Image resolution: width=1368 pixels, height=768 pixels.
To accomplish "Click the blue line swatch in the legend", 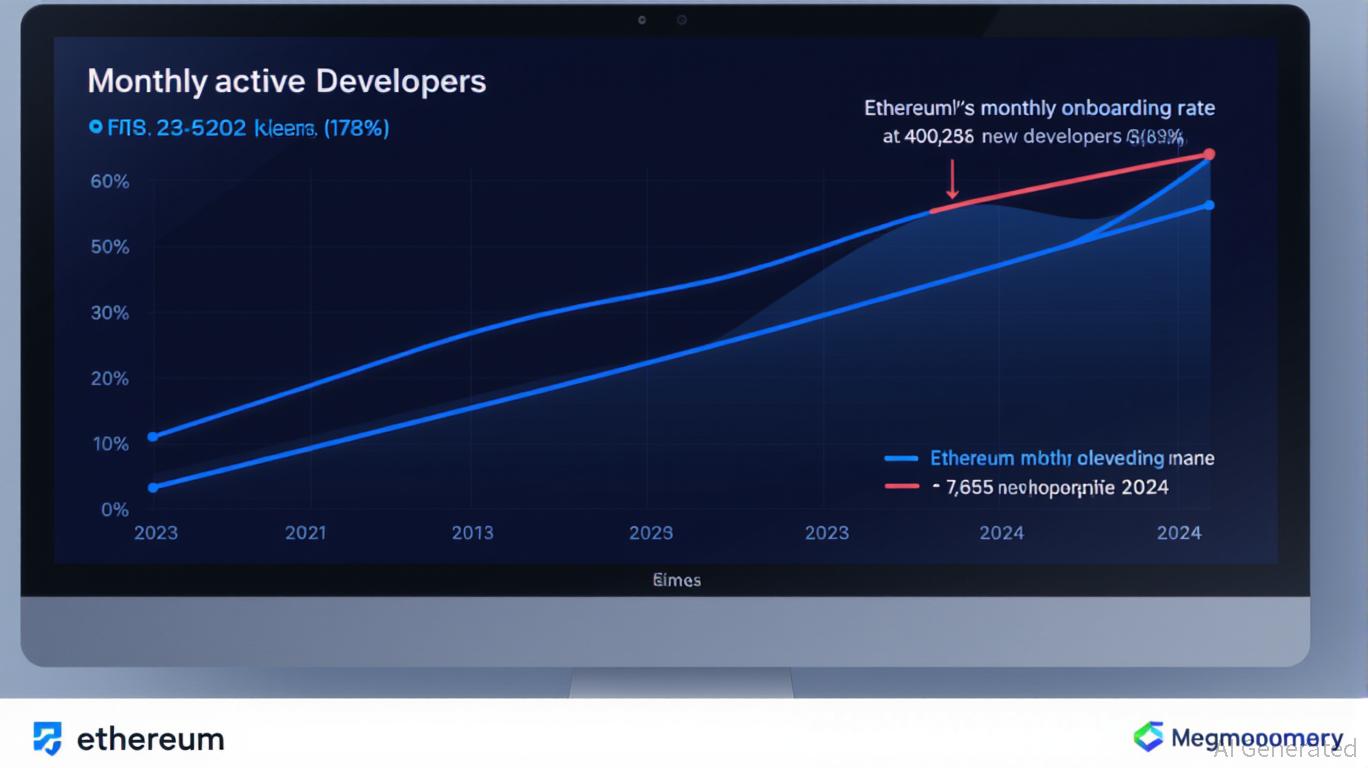I will click(x=901, y=459).
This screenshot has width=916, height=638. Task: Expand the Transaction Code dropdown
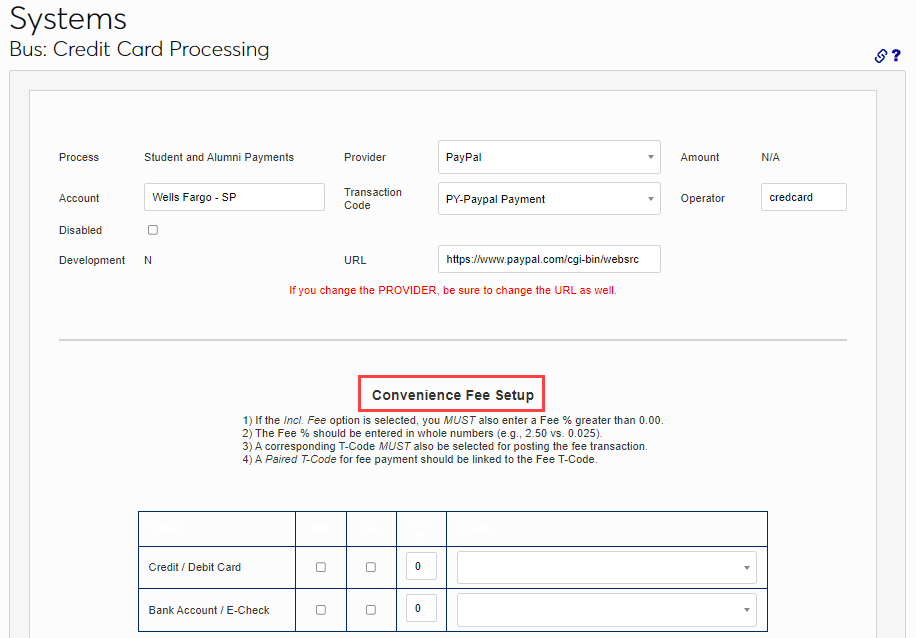click(549, 199)
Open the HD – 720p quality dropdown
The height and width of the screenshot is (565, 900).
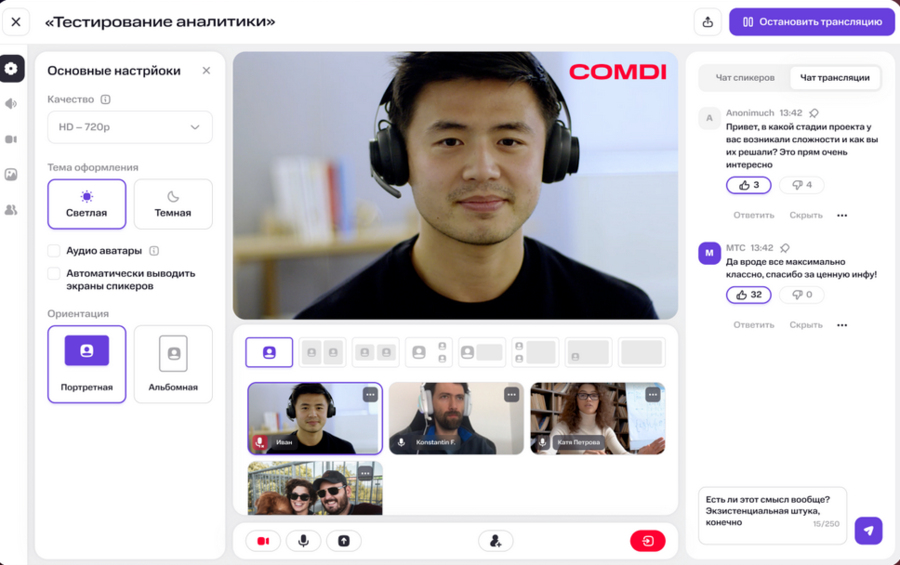click(x=130, y=127)
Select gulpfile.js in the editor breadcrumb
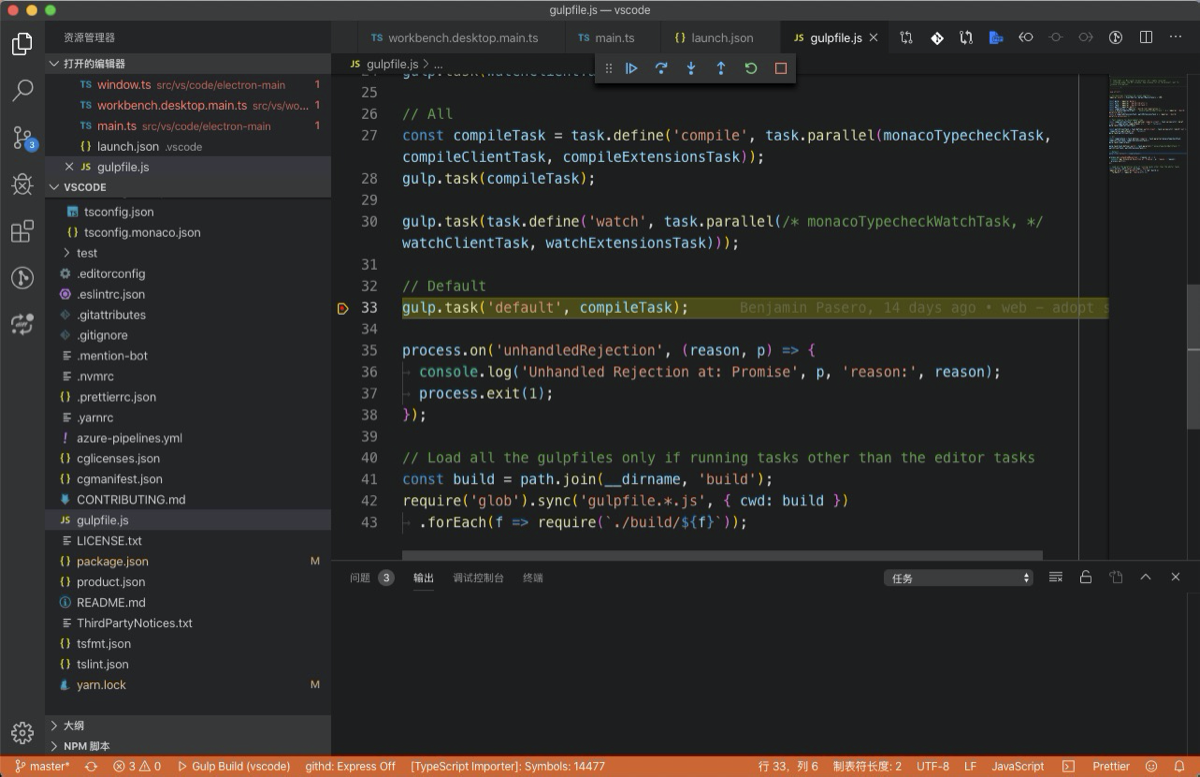 (390, 62)
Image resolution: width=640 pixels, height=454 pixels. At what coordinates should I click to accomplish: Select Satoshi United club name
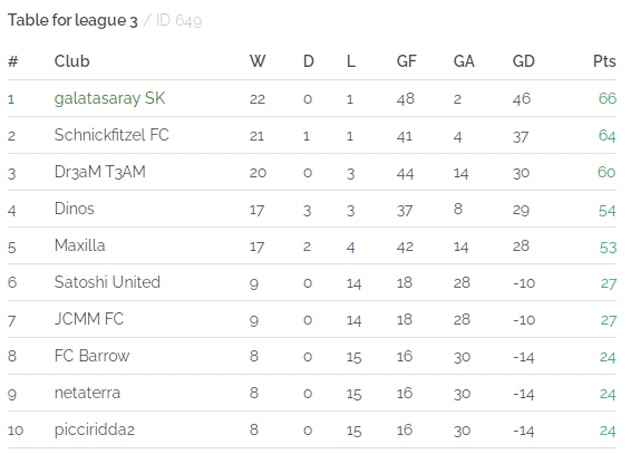(x=107, y=282)
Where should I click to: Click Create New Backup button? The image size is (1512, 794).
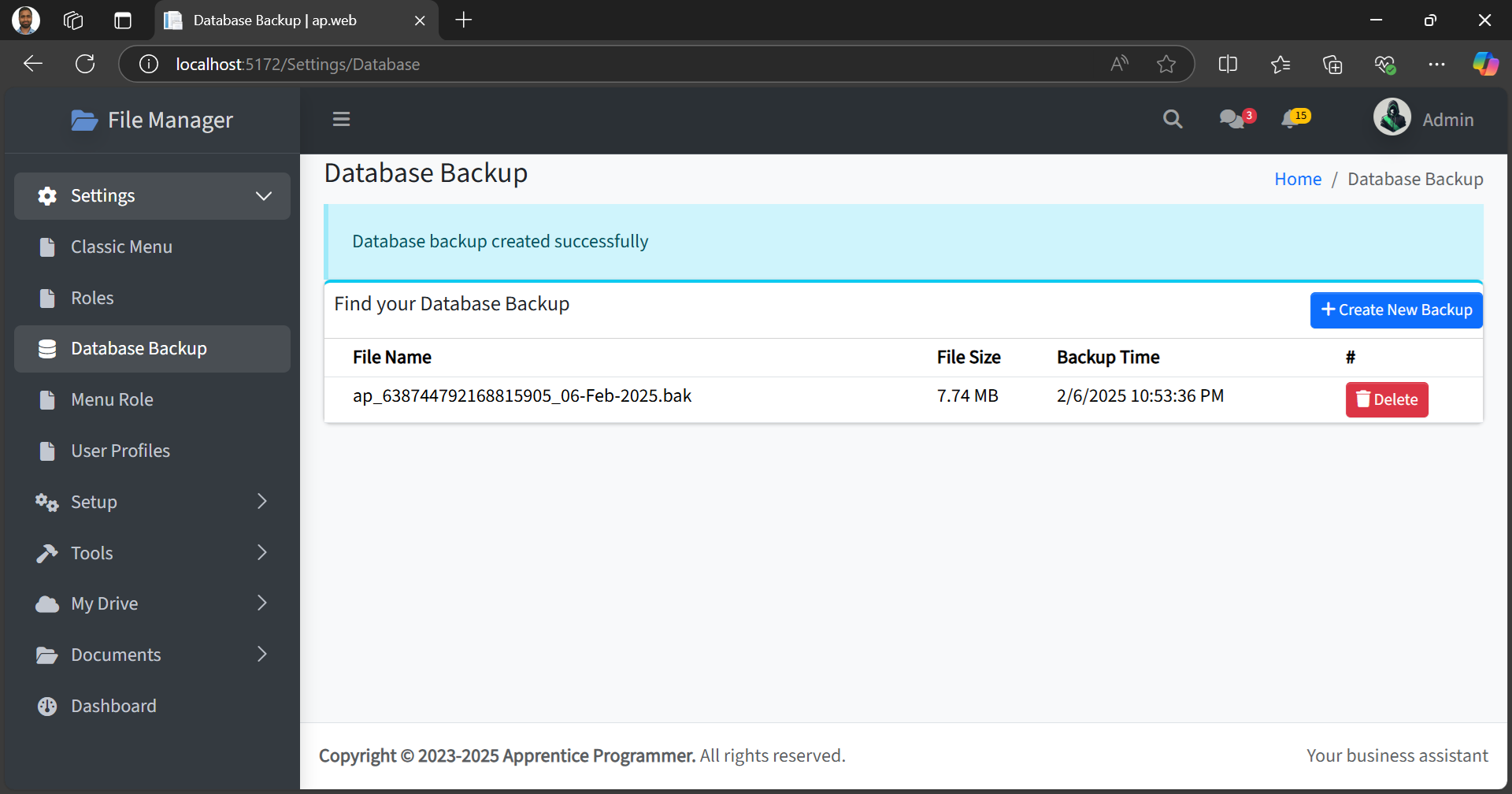point(1396,310)
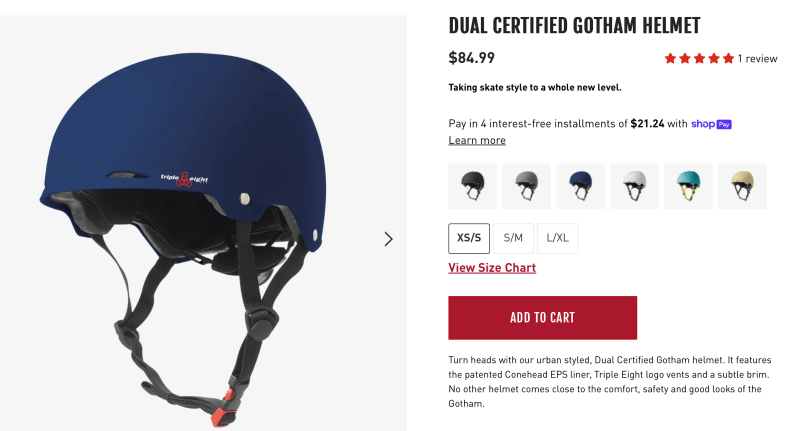
Task: Choose the gray helmet color thumbnail
Action: pos(526,186)
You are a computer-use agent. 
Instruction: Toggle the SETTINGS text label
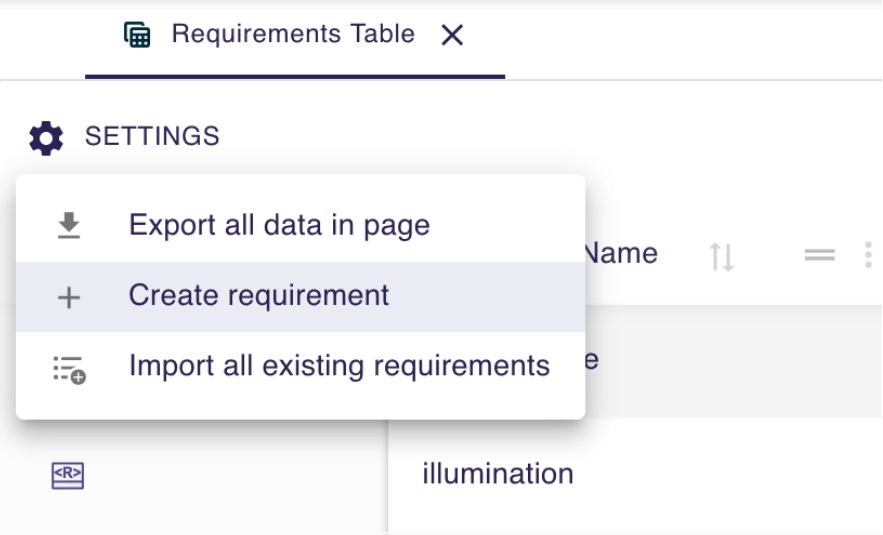152,136
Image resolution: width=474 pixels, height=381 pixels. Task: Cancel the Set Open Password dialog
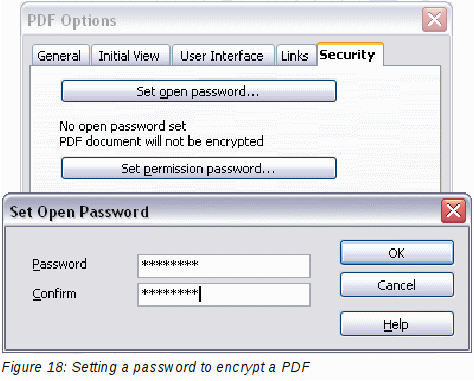pyautogui.click(x=397, y=285)
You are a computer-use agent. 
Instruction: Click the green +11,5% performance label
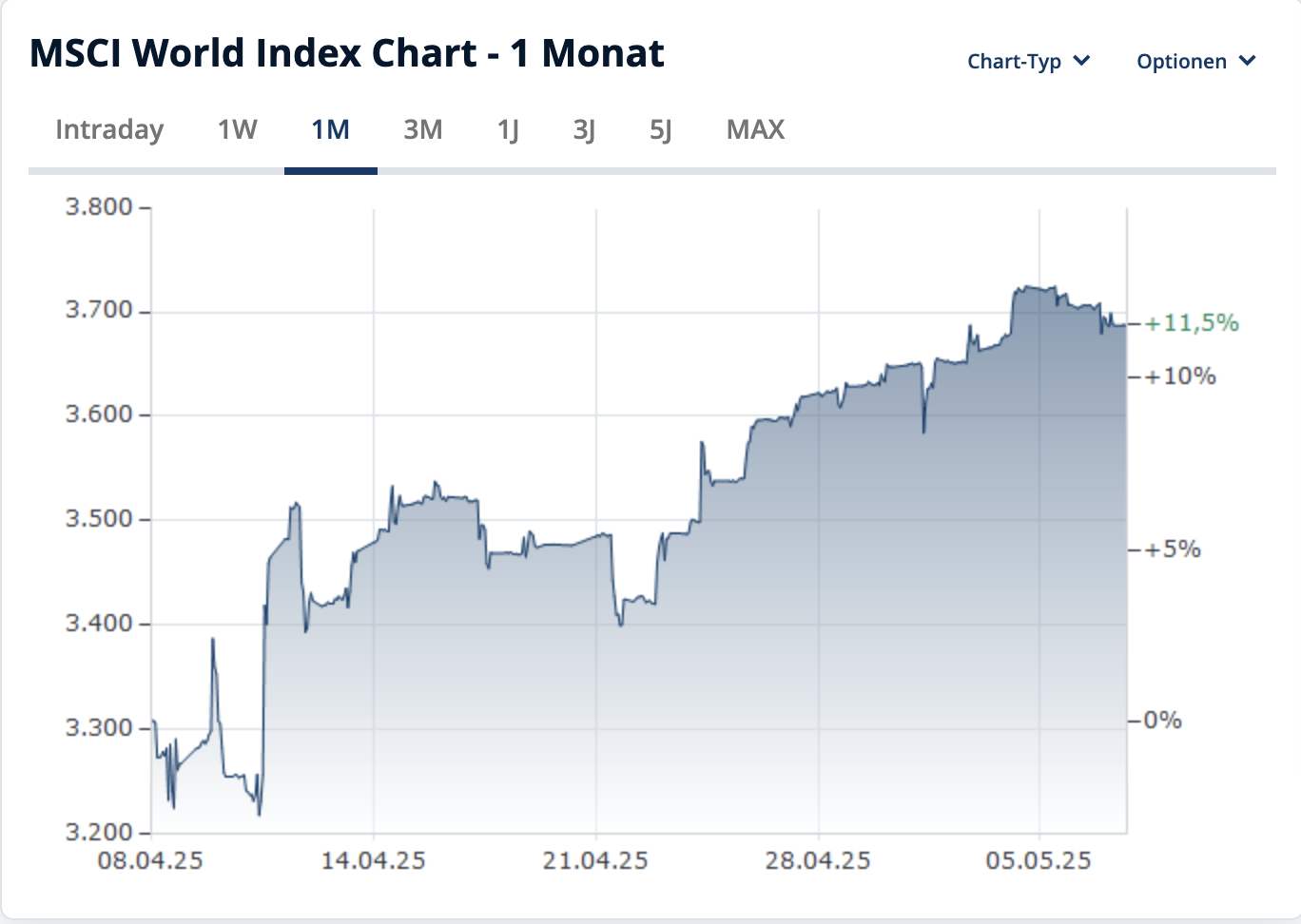(x=1192, y=323)

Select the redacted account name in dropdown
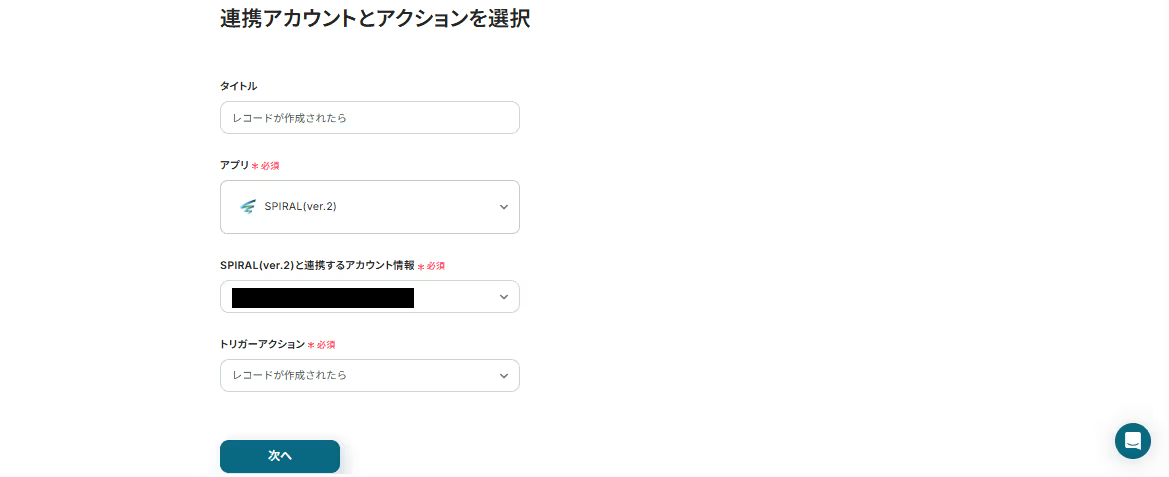(322, 297)
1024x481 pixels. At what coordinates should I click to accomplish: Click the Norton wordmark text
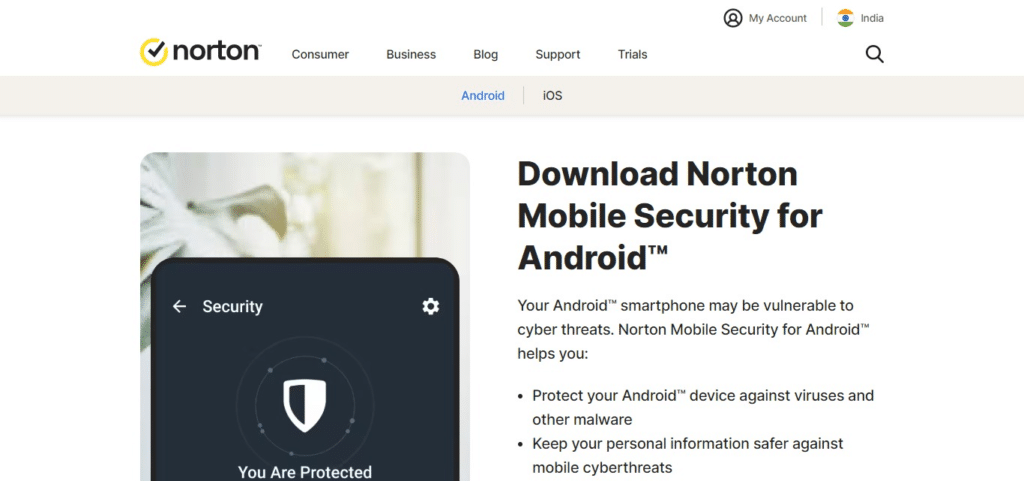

» Task prompt:
Print the lines from the line with "Image resolution: width=640" to the end of the data above. Include both ends, exclude the pictures, and add nothing else.

» Answer to this task:
Image resolution: width=640 pixels, height=454 pixels. At what coordinates should I click to accomplish: Select Satoshi United club name
(x=107, y=282)
Where should I click to: Click Create New Backup button? The image size is (1512, 794).
point(1396,310)
Task: Choose the gray helmet color thumbnail
Action: pos(526,186)
You are a computer-use agent. 
Instruction: Toggle the SETTINGS text label
152,136
Image resolution: width=474 pixels, height=381 pixels. Task: Cancel the Set Open Password dialog
pyautogui.click(x=397, y=285)
You are a computer-use agent. 
Instruction: Click the green +11,5% performance label
(x=1192, y=323)

Select the redacted account name in dropdown
(322, 297)
1024x481 pixels. At what coordinates should I click to accomplish: Click the Norton wordmark text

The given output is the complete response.